LEROY TAYLOR, PLAINTIFF IN ERROR,
v.
EDWARD C. SITES, DEFENDANT IN ERROR.

Syllabus

¶0 1. Where, in an action for damages for personal injuries resulting from a collision of defendant's automobile and plaintiff's motorcycle, the defendant testified that he did not see plaintiff until the moment of impact, it was error for the trial court to give an instruction to the jury on the rule governing acts in a sudden emergency, which could have no application even though pleaded by defendant.

2. An order of the trial court extending the time 'within which to file the casemade in the Supreme Court of the State of Oklahoma' is sufficiently definite to 'extend period of time' within which the proceedings 'shall be commenced' under the provisions of

[296 P.2d 153]

Appeal from the District Court of Oklahoma County; Francis Stewart, Judge.

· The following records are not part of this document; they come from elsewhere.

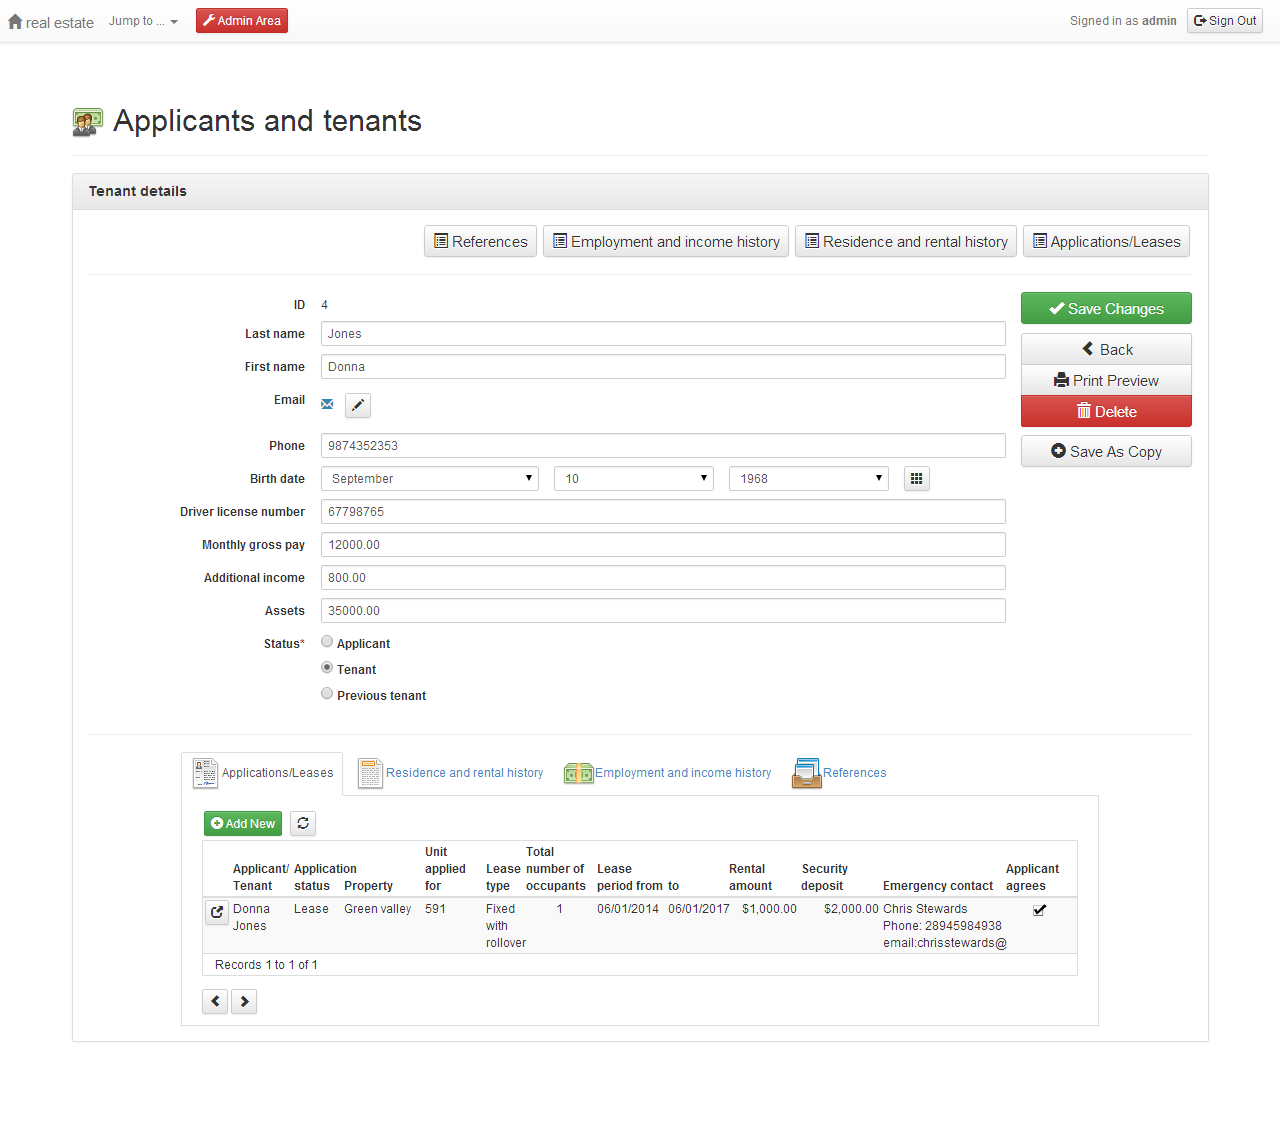Click the email envelope icon
This screenshot has width=1280, height=1130.
327,404
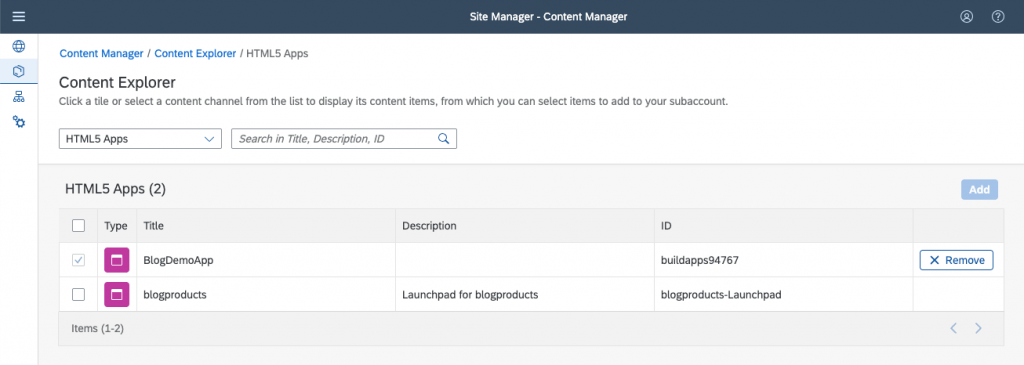Click the Remove button for BlogDemoApp
This screenshot has width=1024, height=365.
point(957,260)
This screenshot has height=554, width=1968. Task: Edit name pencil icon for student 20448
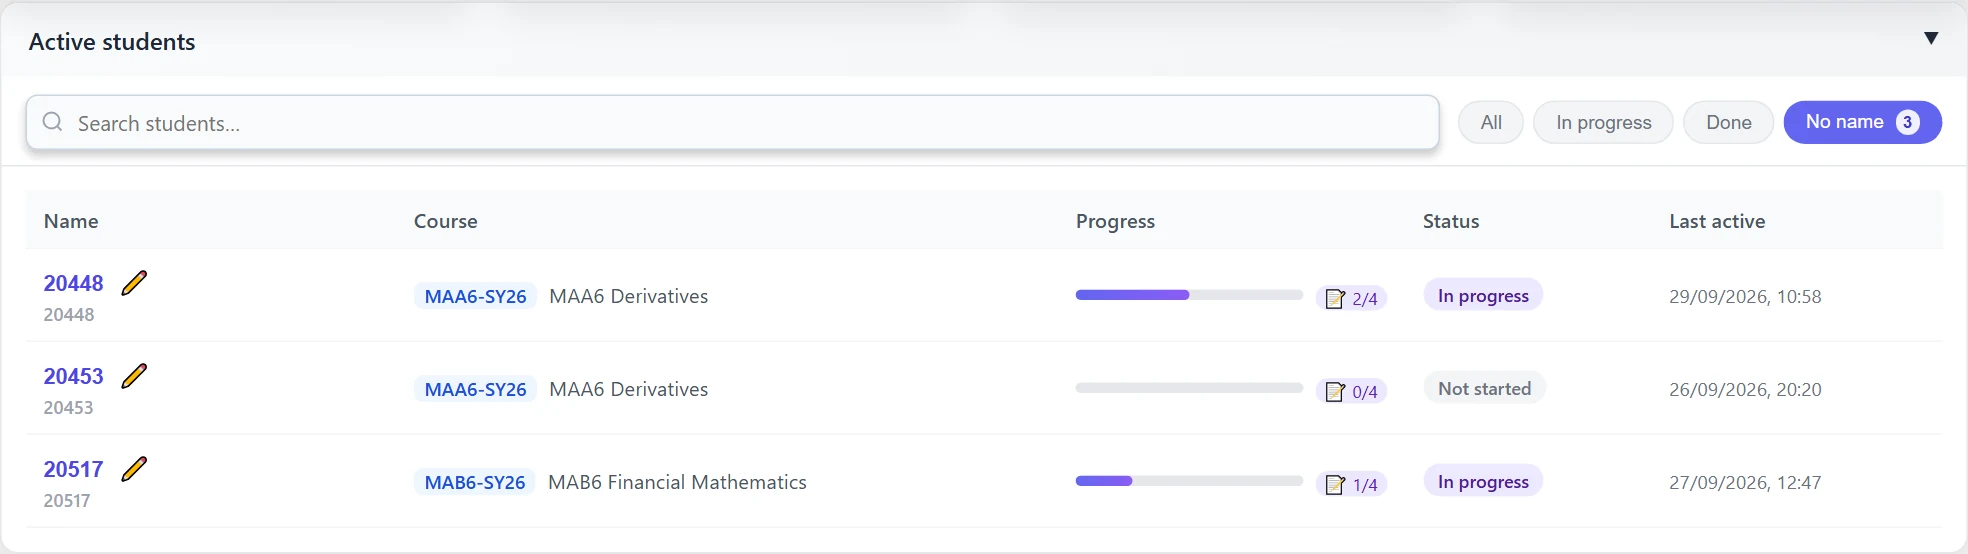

Action by plaintiff Leroy Taylor, against the defendant, Edward C. Sites, to recover damages for personal injuries resulting from collision of motorcycle and automobile. Defendant sought recovery of damages for injury to property. From verdict and judgment denying either party a recovery, plaintiff appeals. Reversed and remanded with directions.

Paul W. Updegraff, Lester A. Reynolds, Norman, for plaintiff in error.

Cheek, Cheek & Cheek, Oklahoma City, for defendant in error.

DAVISON, J.

¶1 This is an action for damages for personal injuries resulting from a collision of an automobile and a motorcycle, brought by the plaintiff, Leroy Taylor, against the defendant Edward C. Sites. The parties will be referred to as they appeared in the trial court.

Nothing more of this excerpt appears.